According to an example embodiment of the first aspect, re-sending the charging profile comprises resending the charging profile at a regular interval.
According to an example embodiment of the first aspect, the event is a new charging session or an end of a charging session.
According to an example embodiment of the first aspect, the default profile is set to a minimum power.
According to an example embodiment of the first aspect, the minimum power is zero.
According to an example embodiment of the first aspect, the method further comprises: receiving a notification of a new event at the charging station; calculating a new available charging current at the charging station; determining a new charging profile for the charging station based on the new available charging current at the charging station; sending the new charging profile to the charging station, wherein the new charging profile is configured to expire after a predefined amount of time; instructing the charging station to implement the new charging profile, and reset the timer with the predefined amount of time; re-sending the new charging profile to the charging station; and instructing the charging station to reset the timer each time the new charging profile is re-sent.

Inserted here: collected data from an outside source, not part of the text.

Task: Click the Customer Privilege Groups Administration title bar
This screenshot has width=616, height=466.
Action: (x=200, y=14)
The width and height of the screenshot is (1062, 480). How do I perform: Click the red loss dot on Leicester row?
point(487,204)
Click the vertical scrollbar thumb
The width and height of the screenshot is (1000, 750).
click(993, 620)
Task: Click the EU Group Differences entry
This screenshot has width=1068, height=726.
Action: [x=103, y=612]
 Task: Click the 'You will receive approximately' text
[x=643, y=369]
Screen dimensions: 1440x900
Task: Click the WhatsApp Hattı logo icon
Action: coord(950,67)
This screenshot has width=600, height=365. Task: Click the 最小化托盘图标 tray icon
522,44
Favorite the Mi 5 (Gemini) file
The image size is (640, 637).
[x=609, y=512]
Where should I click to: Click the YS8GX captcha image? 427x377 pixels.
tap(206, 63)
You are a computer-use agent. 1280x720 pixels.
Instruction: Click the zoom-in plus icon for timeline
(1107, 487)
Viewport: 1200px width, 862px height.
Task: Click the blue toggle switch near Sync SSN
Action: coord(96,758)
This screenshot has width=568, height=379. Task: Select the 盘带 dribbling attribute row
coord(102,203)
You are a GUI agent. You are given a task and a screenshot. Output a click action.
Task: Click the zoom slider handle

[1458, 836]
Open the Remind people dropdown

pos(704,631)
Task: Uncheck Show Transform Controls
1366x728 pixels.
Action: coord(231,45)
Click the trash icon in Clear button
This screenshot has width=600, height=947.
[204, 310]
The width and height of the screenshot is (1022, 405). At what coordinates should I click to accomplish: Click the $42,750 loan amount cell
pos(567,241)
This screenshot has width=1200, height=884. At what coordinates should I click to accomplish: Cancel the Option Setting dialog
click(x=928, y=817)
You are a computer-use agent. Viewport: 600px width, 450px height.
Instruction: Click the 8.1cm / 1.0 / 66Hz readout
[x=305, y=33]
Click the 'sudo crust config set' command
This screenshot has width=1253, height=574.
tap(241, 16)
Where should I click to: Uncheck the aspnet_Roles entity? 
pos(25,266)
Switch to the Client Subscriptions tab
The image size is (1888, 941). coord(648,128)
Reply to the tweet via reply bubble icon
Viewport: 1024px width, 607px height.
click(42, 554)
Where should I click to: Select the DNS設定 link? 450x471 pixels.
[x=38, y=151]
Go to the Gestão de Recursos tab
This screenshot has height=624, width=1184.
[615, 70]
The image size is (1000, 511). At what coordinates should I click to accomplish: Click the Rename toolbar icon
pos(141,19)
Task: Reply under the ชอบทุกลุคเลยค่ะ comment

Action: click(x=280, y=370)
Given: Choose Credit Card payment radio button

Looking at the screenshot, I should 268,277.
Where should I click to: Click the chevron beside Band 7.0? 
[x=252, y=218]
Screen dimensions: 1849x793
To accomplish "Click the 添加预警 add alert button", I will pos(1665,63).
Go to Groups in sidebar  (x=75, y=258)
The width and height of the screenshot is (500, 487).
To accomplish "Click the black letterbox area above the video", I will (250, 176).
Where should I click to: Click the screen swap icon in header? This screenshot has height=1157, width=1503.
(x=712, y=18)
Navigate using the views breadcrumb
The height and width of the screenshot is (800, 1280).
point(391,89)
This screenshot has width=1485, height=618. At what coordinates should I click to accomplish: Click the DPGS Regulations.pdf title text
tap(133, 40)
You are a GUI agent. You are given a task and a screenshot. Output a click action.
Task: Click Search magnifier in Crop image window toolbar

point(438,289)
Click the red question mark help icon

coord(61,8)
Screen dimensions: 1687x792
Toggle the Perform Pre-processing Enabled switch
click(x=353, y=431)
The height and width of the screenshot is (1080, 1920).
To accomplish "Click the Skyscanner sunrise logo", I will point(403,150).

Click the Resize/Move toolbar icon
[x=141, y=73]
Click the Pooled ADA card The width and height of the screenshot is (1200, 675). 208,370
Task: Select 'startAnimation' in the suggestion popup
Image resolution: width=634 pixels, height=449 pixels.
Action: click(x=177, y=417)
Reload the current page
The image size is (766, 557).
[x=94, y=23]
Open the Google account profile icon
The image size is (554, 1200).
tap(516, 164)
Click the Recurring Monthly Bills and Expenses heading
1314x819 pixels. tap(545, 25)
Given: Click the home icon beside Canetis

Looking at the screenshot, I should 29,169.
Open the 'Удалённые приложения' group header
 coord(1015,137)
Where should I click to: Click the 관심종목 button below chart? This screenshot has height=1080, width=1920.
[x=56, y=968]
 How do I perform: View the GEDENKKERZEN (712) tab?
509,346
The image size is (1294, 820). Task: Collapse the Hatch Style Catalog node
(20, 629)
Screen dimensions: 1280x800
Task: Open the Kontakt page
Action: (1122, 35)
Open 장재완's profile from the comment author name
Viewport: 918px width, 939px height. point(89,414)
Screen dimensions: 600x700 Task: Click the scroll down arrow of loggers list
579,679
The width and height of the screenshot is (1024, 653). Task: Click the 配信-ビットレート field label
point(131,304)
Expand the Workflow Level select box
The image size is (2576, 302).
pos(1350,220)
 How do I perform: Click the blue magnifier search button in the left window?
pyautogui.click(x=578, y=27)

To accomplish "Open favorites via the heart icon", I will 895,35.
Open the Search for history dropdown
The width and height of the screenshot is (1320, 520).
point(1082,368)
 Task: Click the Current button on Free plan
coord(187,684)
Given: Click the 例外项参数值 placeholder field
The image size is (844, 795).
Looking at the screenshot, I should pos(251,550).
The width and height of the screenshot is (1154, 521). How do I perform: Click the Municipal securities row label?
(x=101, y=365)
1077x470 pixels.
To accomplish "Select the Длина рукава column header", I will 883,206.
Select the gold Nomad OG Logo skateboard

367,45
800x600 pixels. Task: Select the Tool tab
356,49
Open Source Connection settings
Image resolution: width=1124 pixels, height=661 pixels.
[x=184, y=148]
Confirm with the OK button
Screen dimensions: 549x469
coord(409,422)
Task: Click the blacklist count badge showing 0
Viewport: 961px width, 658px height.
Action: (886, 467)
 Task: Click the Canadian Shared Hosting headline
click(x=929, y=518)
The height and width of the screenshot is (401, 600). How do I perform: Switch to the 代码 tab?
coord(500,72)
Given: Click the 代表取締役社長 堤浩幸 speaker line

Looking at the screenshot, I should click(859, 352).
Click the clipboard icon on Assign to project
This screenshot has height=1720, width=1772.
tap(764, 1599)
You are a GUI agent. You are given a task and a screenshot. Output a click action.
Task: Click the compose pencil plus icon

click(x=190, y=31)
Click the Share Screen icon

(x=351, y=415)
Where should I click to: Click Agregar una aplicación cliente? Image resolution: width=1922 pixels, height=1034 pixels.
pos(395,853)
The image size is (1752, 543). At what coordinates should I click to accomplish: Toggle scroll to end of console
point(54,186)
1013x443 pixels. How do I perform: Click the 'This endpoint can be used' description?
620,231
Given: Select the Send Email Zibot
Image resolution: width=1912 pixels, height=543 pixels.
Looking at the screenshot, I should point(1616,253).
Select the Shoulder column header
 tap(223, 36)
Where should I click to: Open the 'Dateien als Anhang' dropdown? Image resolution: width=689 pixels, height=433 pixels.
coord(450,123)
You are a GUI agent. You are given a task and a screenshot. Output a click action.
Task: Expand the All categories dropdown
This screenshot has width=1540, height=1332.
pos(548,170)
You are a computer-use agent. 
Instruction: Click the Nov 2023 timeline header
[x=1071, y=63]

According to a second aspect, a computer-implemented method may comprise detecting an event related to a charging session at a charging station subjected to load management; sending a notification to a Charging Point Management System -CPMS-; receiving a charging profile from the CPMS, wherein the charging profile is configured to expire after a predefined amount of time; implementing the charging profile at the charging station; setting a timer with the predefined amount of time; resetting the timer each time the charging profile is received again from the CPMS; and implementing a default profile at the charging station at the expiration of the timer.
According to an example embodiment of the second aspect, the default profile is stored at the charging station.
According to an example embodiment of the second aspect, the event is a new charging session or an end of a charging session.
According to an example embodiment of the second aspect, the default profile is set to a minimum power or to zero power.
According to an example embodiment of the second aspect, the method further comprising: detecting a new event at the charging station; sending a new notification to the CPMS; receiving a new charging profile from the CPMS, wherein the new charging profile is configured to expire after the predefined amount of time;
implementing the new charging profile at the charging station; and resetting the timer each time the new charging profile is received from the CPMS.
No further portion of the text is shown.